As in his other works, Fermor frequently employs various elements of the epic, which in Violins lend the novella a grandness that its brevity might otherwise be unable to convey. Principle among these is the epic catalog, a favorite Fermor device, and one which he puts to extensive use here, including a genuinely hilarious vision of the room of one of the novella’s most memorable characters, the lively writer and commander of the sloop Beauséjour, Captain Henri Joubert, who inhabits, during his respites on the island, a veritable cabinet of curiosities gathered from across the globe and painstakingly cataloged by the narrator. In like manner, Fermor delights in this wildly inventive list of names of guests invited to the ball (should anyone ever write a treatise on the list as literature, Fermor should surely merit at least a chapter):
…the Solignacs of Triste Etang, the Vauduns of Anse Verte, the Tharonnes of Morne Zombi, the Vertprés of Battaka and Bombardopolis, the Chaumes of Carbet du Roi, the Cussacs of Ajoupa, the Rivrys of Allégresse, the O’Rourkes of Bouillante, the Kerascoët-Plougatels of Cayes Fendus, the Fains of Noé des Bois, the La Mottes of Piton-Noir, the Fertés of Deux Rivières, the Flour d’Aiguesamares of Sans Pitié, the Montgirards of Morne Bataille, the Chambines de la Forest d’Irvy of Pointe d’Ivry and the La Popelinières from the strange named acres of Confiture; Hucs, Dentus, Pornics, Médards, Vamels; here and there a visiting cousin from another island - a de Jaham or a Despointes from Martinique, a du Boulay from English St. Lucia…

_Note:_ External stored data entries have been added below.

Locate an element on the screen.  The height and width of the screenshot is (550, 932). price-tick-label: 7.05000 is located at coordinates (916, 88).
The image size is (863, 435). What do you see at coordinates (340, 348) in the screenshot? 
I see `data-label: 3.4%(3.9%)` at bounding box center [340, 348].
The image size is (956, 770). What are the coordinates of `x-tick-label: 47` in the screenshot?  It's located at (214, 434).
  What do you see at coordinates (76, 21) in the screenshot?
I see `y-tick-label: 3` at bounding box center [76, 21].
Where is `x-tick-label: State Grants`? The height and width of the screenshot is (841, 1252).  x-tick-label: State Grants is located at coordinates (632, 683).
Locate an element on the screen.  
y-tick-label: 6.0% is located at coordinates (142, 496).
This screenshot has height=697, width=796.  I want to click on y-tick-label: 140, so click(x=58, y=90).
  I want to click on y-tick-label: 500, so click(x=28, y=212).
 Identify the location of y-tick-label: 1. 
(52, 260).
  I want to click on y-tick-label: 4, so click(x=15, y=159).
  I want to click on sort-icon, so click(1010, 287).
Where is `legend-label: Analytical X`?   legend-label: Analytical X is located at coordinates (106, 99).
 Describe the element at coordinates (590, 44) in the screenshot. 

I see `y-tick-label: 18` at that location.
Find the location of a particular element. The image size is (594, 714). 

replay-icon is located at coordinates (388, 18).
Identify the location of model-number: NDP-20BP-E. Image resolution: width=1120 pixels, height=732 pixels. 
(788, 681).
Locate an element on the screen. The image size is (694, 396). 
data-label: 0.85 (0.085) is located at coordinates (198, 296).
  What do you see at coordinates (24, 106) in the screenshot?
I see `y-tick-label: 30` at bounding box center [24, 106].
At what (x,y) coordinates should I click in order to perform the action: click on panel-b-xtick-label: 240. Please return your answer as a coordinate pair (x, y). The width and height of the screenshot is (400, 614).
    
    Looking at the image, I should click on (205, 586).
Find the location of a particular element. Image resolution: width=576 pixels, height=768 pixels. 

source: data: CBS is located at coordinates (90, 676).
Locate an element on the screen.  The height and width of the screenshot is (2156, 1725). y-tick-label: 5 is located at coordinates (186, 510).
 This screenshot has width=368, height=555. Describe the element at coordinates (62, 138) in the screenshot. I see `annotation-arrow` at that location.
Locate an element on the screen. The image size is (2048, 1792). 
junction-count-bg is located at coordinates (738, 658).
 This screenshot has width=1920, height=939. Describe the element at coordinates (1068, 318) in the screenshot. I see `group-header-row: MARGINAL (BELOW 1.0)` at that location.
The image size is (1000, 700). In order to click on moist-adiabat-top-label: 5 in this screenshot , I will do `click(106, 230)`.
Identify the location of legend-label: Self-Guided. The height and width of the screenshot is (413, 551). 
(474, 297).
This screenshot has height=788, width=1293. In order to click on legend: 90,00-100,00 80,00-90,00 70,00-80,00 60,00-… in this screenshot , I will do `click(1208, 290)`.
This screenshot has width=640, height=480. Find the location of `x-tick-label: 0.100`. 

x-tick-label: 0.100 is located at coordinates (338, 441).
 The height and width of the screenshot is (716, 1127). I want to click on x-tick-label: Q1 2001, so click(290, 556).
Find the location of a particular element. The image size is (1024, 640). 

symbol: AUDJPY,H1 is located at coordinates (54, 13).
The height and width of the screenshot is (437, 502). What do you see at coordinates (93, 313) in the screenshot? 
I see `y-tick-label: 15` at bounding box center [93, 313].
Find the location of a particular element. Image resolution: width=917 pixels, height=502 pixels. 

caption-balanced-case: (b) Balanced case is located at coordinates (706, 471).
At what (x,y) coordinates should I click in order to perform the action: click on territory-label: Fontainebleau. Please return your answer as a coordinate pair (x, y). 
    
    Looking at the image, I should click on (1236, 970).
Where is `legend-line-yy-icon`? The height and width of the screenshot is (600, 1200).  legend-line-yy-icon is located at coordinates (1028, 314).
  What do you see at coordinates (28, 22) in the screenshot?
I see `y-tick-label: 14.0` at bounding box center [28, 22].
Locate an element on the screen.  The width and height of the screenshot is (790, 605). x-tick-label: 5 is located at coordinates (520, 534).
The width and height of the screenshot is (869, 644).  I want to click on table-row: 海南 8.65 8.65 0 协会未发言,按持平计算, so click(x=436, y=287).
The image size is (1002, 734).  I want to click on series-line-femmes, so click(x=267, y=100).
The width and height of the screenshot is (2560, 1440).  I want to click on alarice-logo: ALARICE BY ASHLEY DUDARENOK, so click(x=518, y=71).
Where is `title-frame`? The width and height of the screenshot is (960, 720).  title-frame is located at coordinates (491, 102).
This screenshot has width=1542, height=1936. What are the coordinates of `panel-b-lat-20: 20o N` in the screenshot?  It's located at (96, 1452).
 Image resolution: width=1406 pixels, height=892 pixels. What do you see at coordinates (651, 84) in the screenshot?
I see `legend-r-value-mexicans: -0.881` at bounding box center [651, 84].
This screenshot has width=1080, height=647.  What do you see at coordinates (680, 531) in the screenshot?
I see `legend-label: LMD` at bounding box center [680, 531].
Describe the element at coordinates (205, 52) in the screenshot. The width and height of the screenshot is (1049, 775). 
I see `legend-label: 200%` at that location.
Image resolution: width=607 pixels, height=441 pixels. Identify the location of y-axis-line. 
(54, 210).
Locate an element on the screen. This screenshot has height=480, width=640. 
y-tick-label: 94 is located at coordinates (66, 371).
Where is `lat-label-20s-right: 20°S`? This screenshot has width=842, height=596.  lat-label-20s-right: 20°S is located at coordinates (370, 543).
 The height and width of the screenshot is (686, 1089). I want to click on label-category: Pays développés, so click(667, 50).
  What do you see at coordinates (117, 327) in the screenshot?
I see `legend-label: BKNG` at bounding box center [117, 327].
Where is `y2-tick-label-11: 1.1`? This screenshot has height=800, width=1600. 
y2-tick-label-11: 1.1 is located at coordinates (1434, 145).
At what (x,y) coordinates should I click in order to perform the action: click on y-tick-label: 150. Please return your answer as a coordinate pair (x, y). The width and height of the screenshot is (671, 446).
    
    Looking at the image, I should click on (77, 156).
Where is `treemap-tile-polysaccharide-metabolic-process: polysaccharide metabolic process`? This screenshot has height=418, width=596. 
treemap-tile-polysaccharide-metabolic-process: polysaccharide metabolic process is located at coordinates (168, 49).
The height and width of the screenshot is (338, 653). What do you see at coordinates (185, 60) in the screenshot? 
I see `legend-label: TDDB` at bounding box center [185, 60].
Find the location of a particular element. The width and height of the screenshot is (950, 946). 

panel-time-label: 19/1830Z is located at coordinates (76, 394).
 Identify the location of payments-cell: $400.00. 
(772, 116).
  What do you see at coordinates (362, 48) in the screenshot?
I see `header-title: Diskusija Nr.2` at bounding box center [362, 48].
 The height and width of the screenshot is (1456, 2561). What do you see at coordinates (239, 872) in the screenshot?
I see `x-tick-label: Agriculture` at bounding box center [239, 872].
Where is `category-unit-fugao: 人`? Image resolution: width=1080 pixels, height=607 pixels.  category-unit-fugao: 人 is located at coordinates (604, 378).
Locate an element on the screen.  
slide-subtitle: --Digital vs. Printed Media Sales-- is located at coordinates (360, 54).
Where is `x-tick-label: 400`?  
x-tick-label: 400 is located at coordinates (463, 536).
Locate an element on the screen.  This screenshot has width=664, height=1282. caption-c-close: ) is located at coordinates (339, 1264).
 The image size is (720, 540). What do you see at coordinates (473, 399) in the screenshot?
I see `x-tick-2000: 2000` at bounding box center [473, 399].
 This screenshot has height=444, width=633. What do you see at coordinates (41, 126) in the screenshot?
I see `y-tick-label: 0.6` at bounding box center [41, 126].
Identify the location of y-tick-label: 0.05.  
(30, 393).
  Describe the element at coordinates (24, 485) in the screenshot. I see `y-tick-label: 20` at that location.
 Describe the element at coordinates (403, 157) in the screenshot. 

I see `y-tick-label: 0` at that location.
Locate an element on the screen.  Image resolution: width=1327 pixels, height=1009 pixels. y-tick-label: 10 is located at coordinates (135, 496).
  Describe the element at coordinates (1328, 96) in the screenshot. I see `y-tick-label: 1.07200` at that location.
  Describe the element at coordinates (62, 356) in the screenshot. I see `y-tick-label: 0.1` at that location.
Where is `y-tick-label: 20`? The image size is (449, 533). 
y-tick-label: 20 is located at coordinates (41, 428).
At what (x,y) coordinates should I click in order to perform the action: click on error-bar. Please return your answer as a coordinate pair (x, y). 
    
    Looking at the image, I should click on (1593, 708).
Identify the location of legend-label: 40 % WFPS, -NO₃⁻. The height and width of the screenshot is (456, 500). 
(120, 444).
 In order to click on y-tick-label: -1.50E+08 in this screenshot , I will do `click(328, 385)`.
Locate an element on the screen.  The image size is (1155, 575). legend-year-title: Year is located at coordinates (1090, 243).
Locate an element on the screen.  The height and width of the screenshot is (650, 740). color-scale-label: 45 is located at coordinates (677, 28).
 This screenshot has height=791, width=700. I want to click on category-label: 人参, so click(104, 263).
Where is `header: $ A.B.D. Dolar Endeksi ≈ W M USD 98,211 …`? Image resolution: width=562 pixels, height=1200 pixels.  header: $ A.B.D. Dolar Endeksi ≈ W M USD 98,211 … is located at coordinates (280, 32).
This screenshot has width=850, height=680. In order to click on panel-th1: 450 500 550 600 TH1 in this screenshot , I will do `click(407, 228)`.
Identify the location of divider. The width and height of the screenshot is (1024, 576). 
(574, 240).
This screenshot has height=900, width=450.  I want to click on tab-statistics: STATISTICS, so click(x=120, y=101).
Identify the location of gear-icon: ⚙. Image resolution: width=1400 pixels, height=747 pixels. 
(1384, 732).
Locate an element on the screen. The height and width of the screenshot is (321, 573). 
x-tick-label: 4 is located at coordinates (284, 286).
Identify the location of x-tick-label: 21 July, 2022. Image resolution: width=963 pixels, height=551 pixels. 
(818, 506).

That Fermor did not write more fiction is unfortunate, for The Violins of Saint Jacques more than proves his capacity for it, and the sheer delight he takes in language gives the novella an almost delirious atmosphere of exaltation that manages to overwhelm the horror of catastrophe (about which philosophy is kept to a respectful minimum). The island sinks beneath the seas, taking with it its glittering human world in the full flush of both celebration and the courageous or nefarious machinations going on in the shadows beyond, serving as a moral warning for human effort in the face of indifferent powers beyond human control (“as wanton as the blows and tramplings of some immense and muscular idiot”). While the novella comes across as more of an entertainment than a serious treatise on human impotence in the face of raging nature, the harrowing description of the volcano’s sudden explosion and the realization of all the human complexities that it sweeps away present a nonetheless sobering vision of the nothingness beyond death and of the fragility of humanity. In the end, Fermor’s fictional, disappeared island lives on primarily in the mariners’ poignant superstition that lends the novel its title, the sounds of violins and voices they claim sometimes to hear coming from beneath the expanse of water at the site of the disappeared island. There is, however, one other place where life on this fictional island continues, one that Fermor would most certainly have found amusing. In response to various on-line inquiries about the most beautiful place in the Caribbean, someone has posted, on numerous Internet travel forums, a response with which, after having read Fermor’s novel, one would find it difficult to argue. Without question, asserts this clever Internet poster, it is the magnificent Beauséjour Marina and Resort, located on the tiny private island of Saint Jacques des Alisés, somewhere vaguely in the vicinity of Guadalupe and Domenica.